Here in the Bay Area (and I’m sure it’s happening all over the country) there’s a news story nearly every day about another restaurant that’s permanently closing its doors because they can no longer pay their rent after either being closed completely for months or not making enough money on carry-out alone.

It’s a terribly difficult situation with no easy answers, but… If you own a commercial building and are leasing space to a restaurant or retail store, what good does it do you to evict them if they cannot pay the rent? Absolutely nobody else is going to move into that vacant space right now; maybe not for a long time. You get nothing. But if you can arrange to suspend rent collection from your current tenant until they can be fully operational, at least you know you’ll begin collecting again much sooner than if they closed permanently.

It’s not exactly a win-win, but at least it’s less of an everybody-loses. Why aren’t we seeing this happen?

Depends on if the landlord has a loan to pay on the building. Will the bank not collect on the mortgage for a while?

If the situation you are describing is where the landlord truly “owns” the building outright, then yeah why not just delay/forgive rent for a while.

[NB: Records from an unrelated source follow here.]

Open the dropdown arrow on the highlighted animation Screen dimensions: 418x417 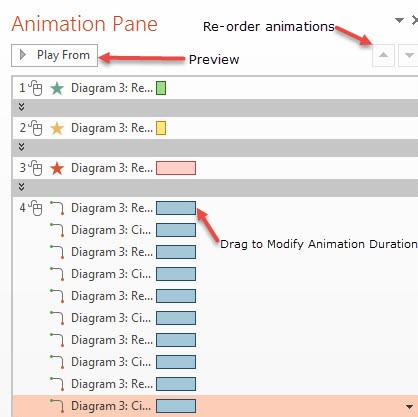[x=409, y=406]
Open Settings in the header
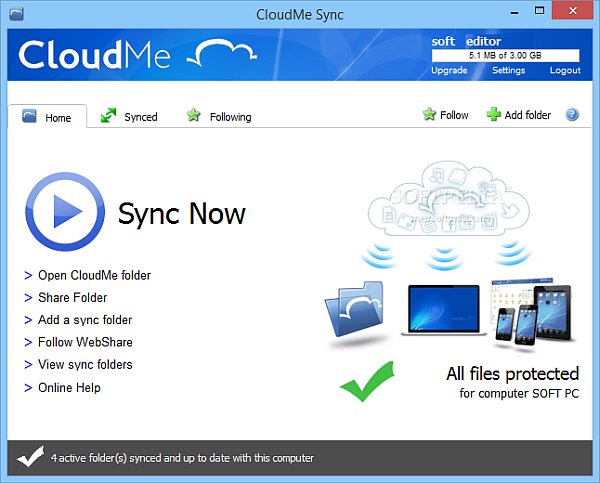 (508, 71)
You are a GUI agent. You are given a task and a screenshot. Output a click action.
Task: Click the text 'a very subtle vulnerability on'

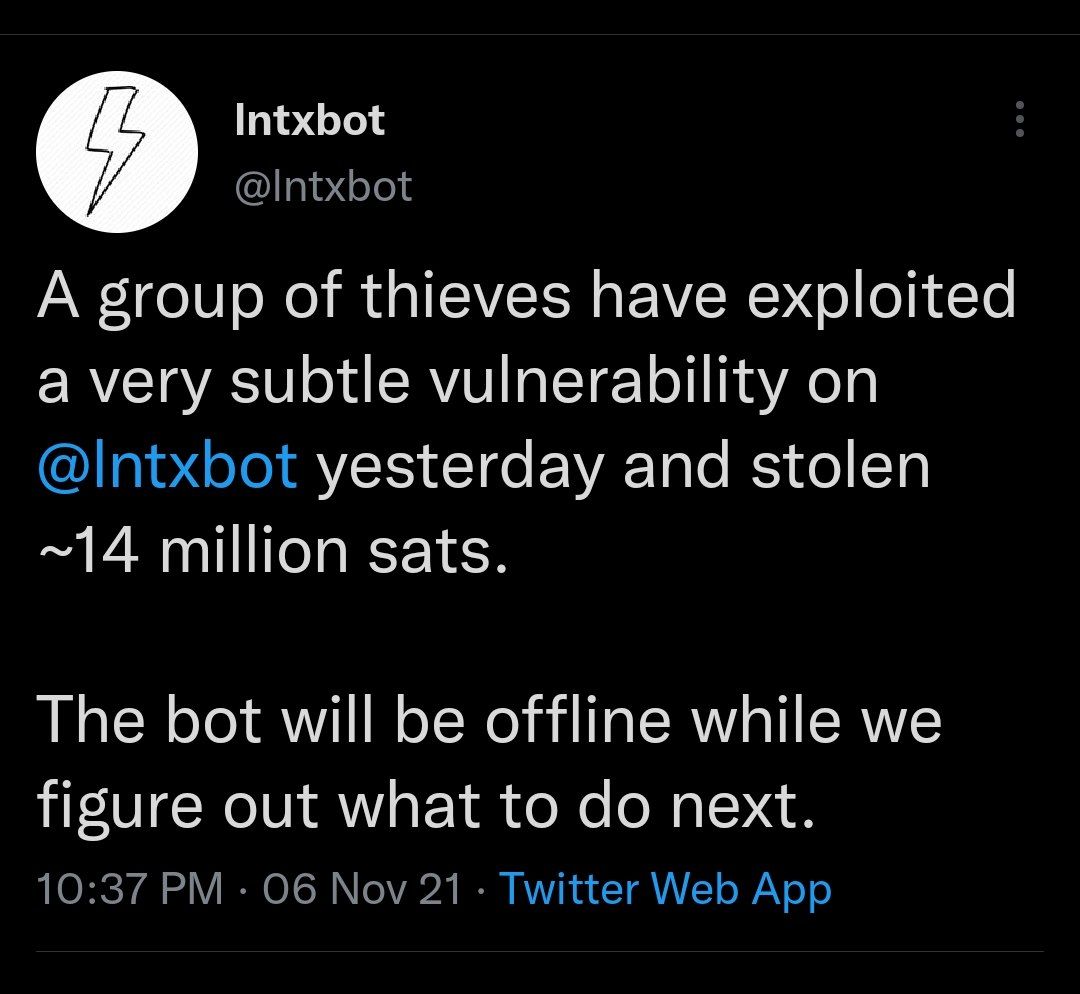pyautogui.click(x=457, y=382)
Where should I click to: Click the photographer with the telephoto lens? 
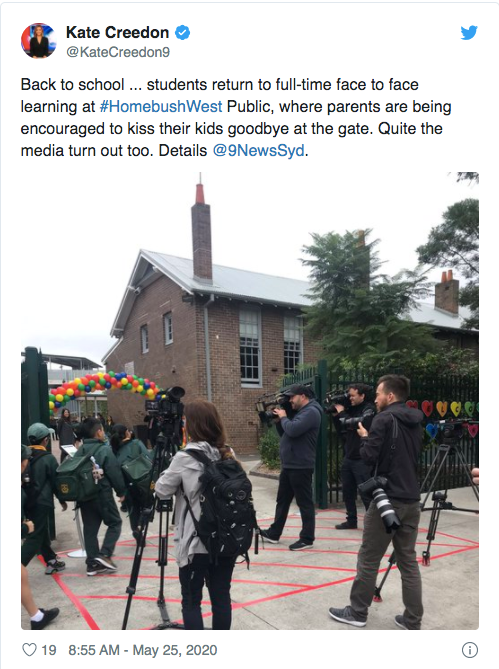390,499
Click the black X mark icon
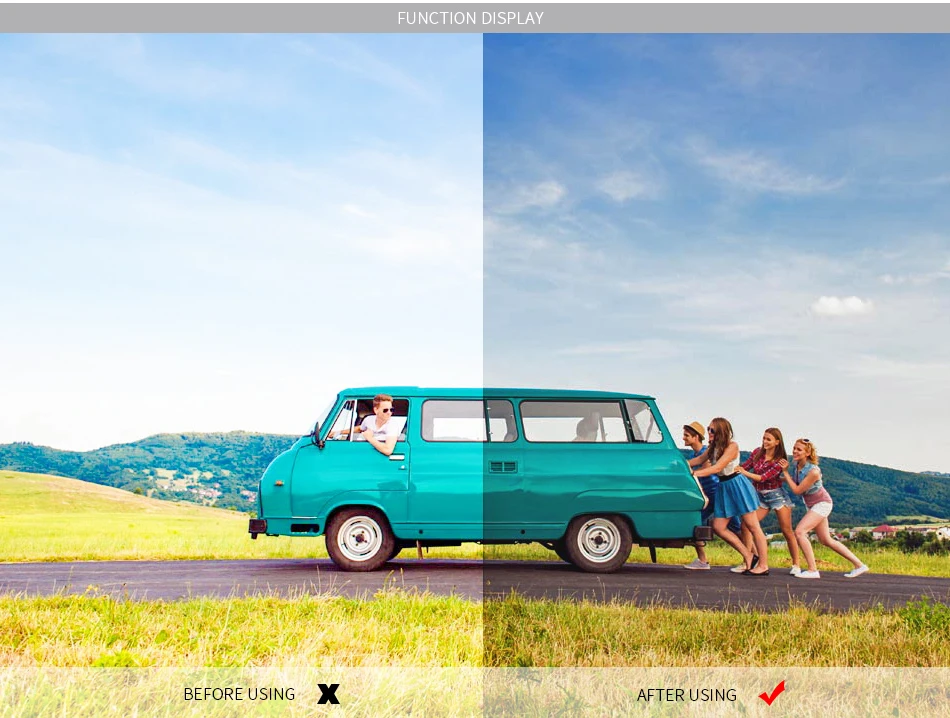The image size is (950, 718). pos(328,694)
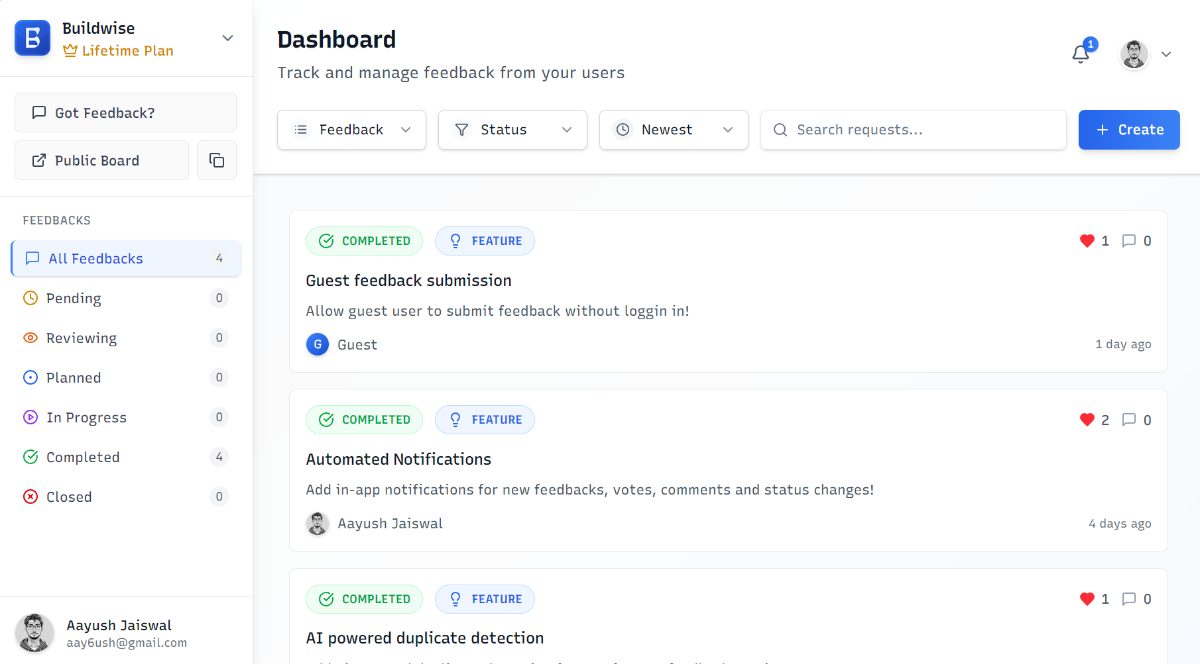Like the Guest feedback submission post
1200x664 pixels.
[x=1087, y=241]
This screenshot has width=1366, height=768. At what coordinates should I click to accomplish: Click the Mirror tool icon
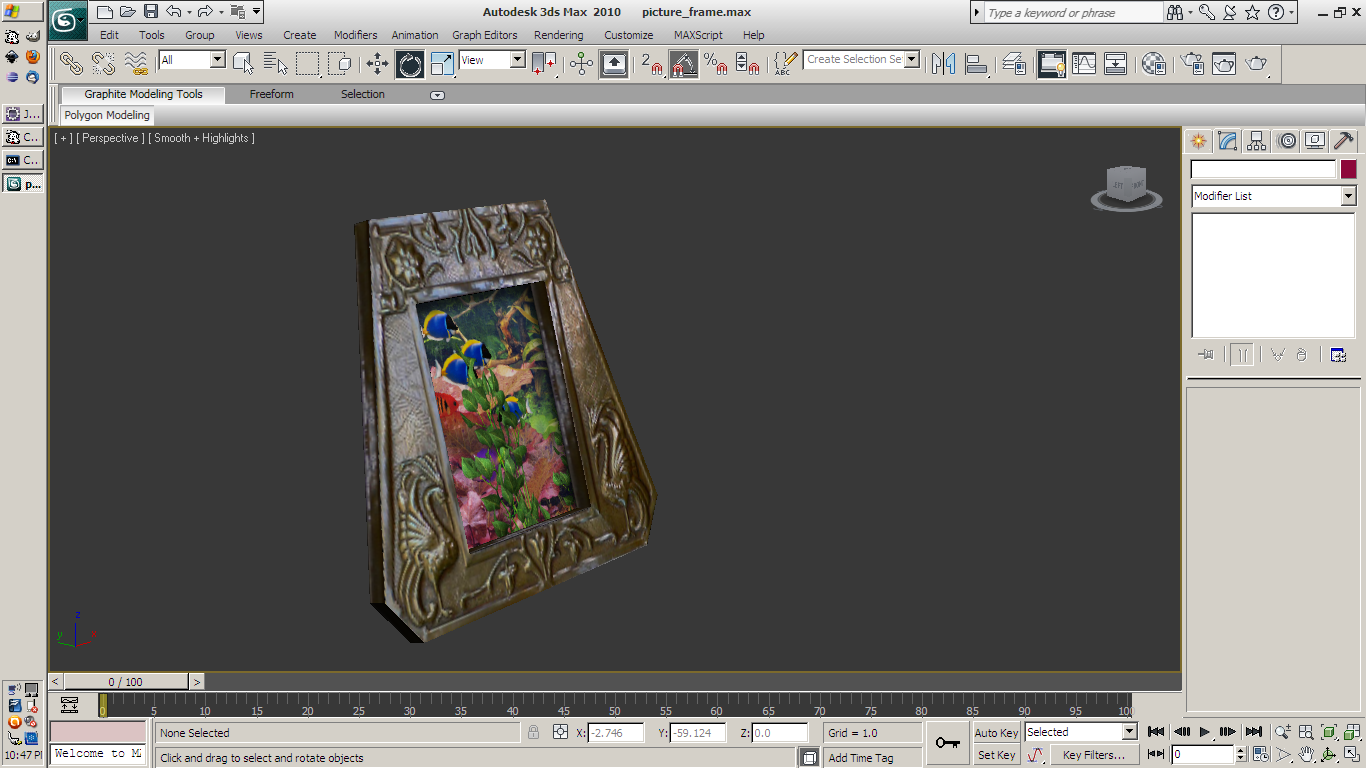[x=943, y=64]
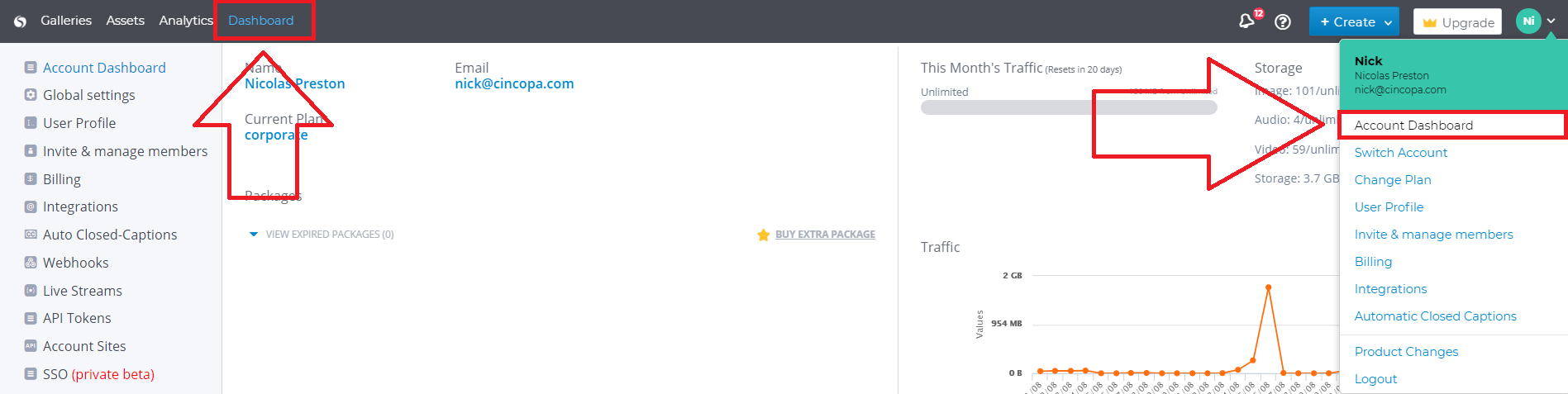Click the Billing sidebar icon
This screenshot has height=394, width=1568.
(31, 179)
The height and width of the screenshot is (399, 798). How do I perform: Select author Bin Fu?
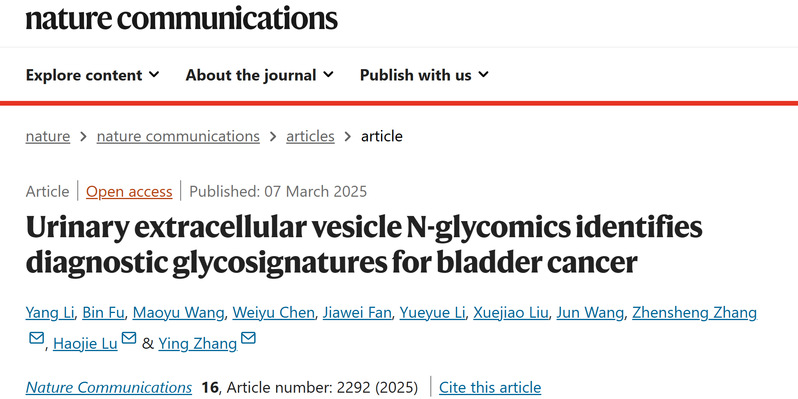click(x=103, y=312)
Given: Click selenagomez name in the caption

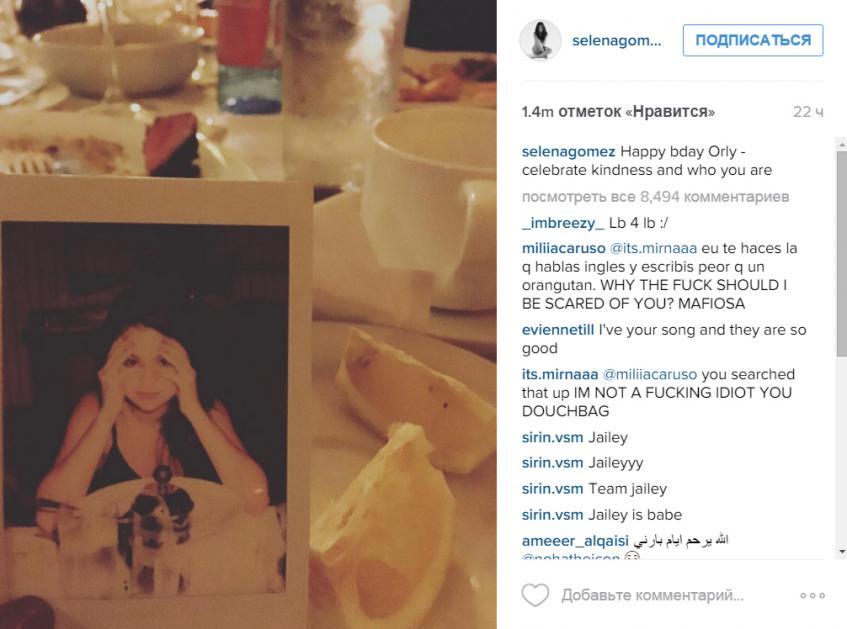Looking at the screenshot, I should (x=568, y=152).
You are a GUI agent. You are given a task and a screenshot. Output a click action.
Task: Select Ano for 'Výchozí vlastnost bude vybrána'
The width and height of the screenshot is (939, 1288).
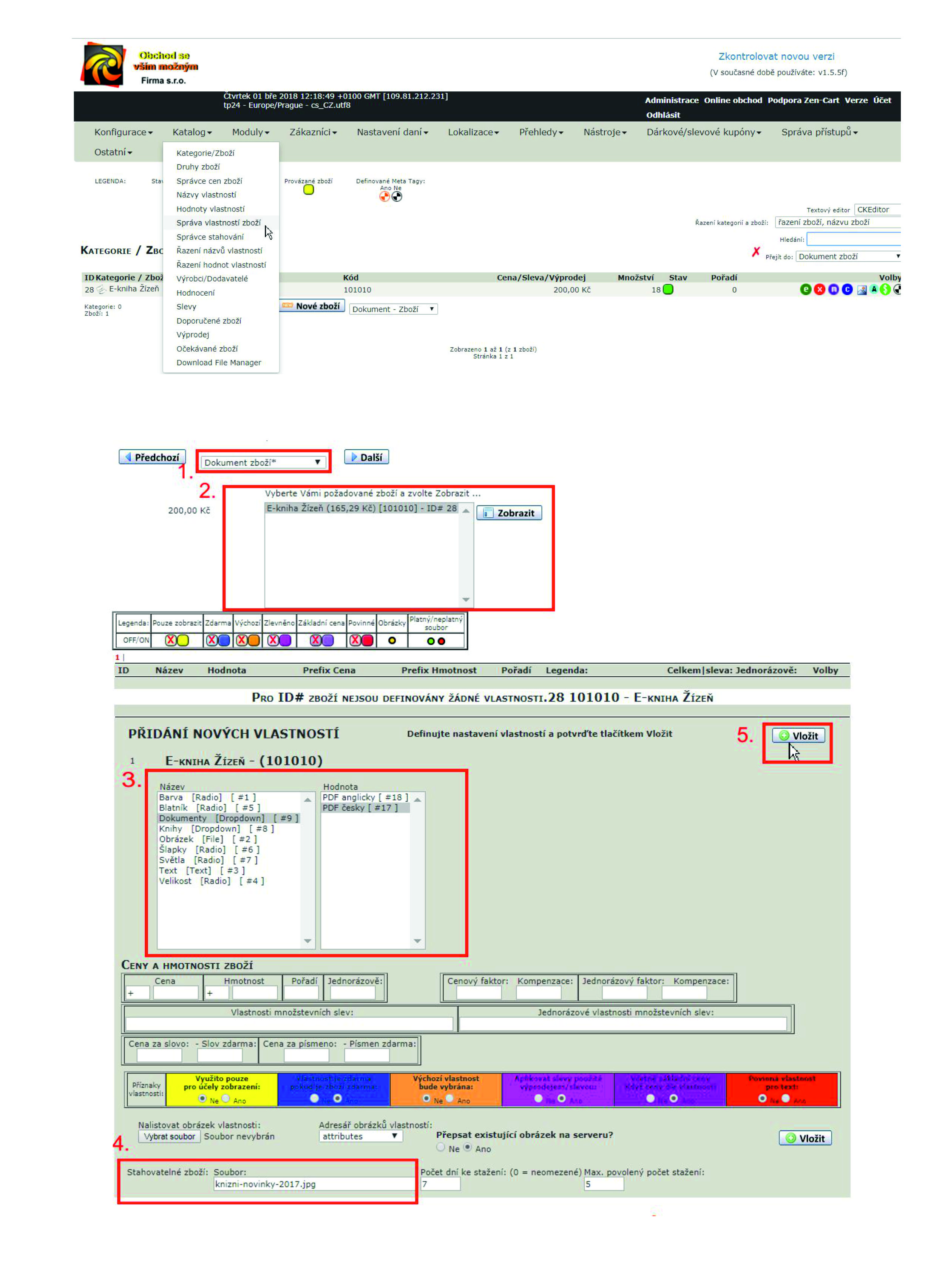pos(449,1098)
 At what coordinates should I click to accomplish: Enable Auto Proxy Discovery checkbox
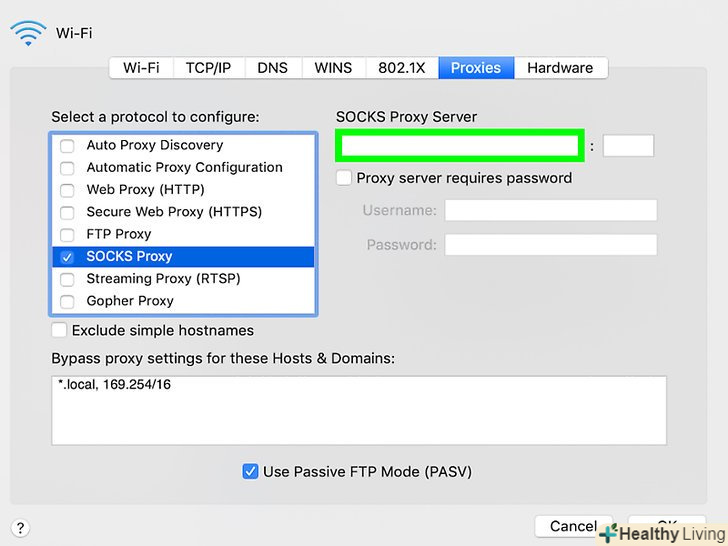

That’s a good point. The bank would pretty much be in the same boat as the landlord, though. If they foreclose, who the hell is going to take that property off their hands right now?

But it’s less likely to think a bank will be willing to think outside the box this way.

PPP was available to commercial landlords.

To a certain extent i think that is some logic that, OK we had a good tenant but there is this highly unusual covid thing going on, and so, like many aspects of the economy, I, as landlord, am gonna have to eat some losses. But once we get through this, i’ll have my good tenant back.

But everything is interconnected. Tenant pays Landlord…Landlord pays the Bank… Bank pays Bondholders. Bondholders pay whoever they pay, and so on and so forth. Its like a hot potato or musical chairs. Ultimately someone isn’t gonna get paid.

So do I, as a Landlord, want to risk my business to support another business that is gonna come out this situation in debt up to its ears, or do i evict them and hope some other well capitalized business takes over the space when the eventual recovery occurs?

Ya, I think this is the point. As the landlord you are going to have to come out of pocket for some period of time. Do you want to bet on you current tenant coming back strong at the end of this a being a good tenant moving forward or would you bet that the new upstart at the end of the pandemic is going to be the one in a stronger cash position plus getting that new restaurant boost.

I can say that my company is still fielding 1-2 new distillery inquiries per month which while down from the 1-2 per week we normally have is still showing a decent new group of people who will be open to the public in the next 18 months. and as for who would buy the properties I’m looking to get back into the distillery game and I’ve identified a property that’s been on the market for 8 months now and I’m mainly waiting for the price to come down since it will be and ideal restaurant/distillery location but I’m not planning to have that place open to the public for 4-5 years. The market isn’t dead I think people are just looking for a bargain and then take advantage of the upswing.

I think it basically comes down to can they rent out the spot to someone else? They might very well have a prospective tenant chomping at the bit ready to go.